I have a horrific headache as I’m writing this, so it may be very short. I’ve been thinking a lot lately about trust – and about trusting my inner voice most of all. It’s part of why I’m writing my book about ritual – I believe so strongly that it’s our connection to our inner self that’s most important, and that one of the ways of accessing that inner self is through ritual. Trouble is, it’s not always so easy to do. Trust, I mean.
Many, many, many times I have received messages from my inner self – through dreams, trances, and intuitions – and part of me has always doubted. How could I trust myself? What if I was wrong? What if it was all in my head – all made up? The more distance I got from the moment of inspiration, the more doubt that seeped in around the edges. Even after years of honing my discernment, I doubt.

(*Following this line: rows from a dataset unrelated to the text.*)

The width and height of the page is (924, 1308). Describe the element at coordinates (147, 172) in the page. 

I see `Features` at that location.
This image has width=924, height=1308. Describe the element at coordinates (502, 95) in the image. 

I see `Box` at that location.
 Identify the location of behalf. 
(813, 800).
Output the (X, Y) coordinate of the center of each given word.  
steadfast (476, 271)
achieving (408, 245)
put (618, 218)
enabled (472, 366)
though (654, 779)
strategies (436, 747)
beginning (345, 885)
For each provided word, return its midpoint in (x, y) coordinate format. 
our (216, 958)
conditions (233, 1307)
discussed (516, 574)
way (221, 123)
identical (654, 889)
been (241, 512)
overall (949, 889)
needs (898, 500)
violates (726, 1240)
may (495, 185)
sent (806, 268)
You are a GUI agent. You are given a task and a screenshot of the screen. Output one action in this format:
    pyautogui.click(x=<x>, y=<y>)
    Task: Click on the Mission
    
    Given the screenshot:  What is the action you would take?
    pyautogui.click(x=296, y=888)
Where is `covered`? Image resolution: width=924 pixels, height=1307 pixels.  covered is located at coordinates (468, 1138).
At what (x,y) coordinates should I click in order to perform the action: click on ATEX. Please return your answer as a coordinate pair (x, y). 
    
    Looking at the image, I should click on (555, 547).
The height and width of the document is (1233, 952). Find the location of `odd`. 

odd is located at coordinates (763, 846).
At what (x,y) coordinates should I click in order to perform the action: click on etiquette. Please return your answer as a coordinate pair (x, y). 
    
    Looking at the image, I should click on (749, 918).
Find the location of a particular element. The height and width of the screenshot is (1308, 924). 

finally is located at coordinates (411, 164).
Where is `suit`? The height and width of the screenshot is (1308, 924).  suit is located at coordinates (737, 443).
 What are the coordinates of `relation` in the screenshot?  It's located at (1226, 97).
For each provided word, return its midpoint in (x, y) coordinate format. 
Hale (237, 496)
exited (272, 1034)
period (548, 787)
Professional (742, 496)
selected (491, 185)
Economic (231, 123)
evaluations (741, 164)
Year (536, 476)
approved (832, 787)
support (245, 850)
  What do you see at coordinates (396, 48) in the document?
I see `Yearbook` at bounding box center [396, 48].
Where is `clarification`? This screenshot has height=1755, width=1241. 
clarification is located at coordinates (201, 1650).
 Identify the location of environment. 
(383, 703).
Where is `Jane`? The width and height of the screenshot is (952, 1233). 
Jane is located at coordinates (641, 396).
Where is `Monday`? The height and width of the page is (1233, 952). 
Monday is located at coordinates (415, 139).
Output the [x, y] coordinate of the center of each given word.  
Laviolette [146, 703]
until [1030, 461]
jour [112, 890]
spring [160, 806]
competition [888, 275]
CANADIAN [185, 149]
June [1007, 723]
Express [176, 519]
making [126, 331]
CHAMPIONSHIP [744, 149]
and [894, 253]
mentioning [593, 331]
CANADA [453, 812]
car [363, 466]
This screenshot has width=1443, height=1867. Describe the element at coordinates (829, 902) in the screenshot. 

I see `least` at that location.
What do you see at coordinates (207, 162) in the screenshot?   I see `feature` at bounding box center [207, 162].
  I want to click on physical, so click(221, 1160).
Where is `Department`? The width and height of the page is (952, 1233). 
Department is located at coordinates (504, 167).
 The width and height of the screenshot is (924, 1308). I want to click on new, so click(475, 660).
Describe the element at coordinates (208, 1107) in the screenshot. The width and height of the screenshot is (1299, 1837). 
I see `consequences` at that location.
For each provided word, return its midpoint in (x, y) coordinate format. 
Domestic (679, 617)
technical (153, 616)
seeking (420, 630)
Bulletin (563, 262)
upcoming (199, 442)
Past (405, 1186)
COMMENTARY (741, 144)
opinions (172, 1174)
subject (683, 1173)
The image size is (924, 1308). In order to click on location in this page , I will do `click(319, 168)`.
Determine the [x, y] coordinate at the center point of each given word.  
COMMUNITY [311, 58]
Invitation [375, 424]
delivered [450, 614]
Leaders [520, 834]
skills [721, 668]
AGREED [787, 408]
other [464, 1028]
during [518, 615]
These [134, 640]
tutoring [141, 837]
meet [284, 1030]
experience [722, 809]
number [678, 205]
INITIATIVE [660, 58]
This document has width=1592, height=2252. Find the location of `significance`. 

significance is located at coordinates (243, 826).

And then another dream will come… or another gut hit. I know what I have to do. If only I had the strength to carry through. Sometimes it’s there, sometimes not. Sometimes I do a push me / pull you dance of back and forth. And I wait for the brick to the head, if it comes to that. (The one that’s thrown by an increasingly frustrated inner guide, who starts with nudges and small pebbles, but has no compunctions about resorting to indicators a lot more forceful, if need be.)
I’m in one of those places right now. I have a very strong intuition that I need to cut back on my blog writing, and yet I can’t give up my schedule. Sometimes I fear that if I left blogging for the inspired moments, I’d never get anything written. There’s a part of me that doesn’t believe in anything but hard work and slogging. Joy, lightness, flow, alignment – that stuff is too ephemeral. Too unreliable. Too risky.
(Still waiting for that brick, I guess…)
Are there any bricks in your near future?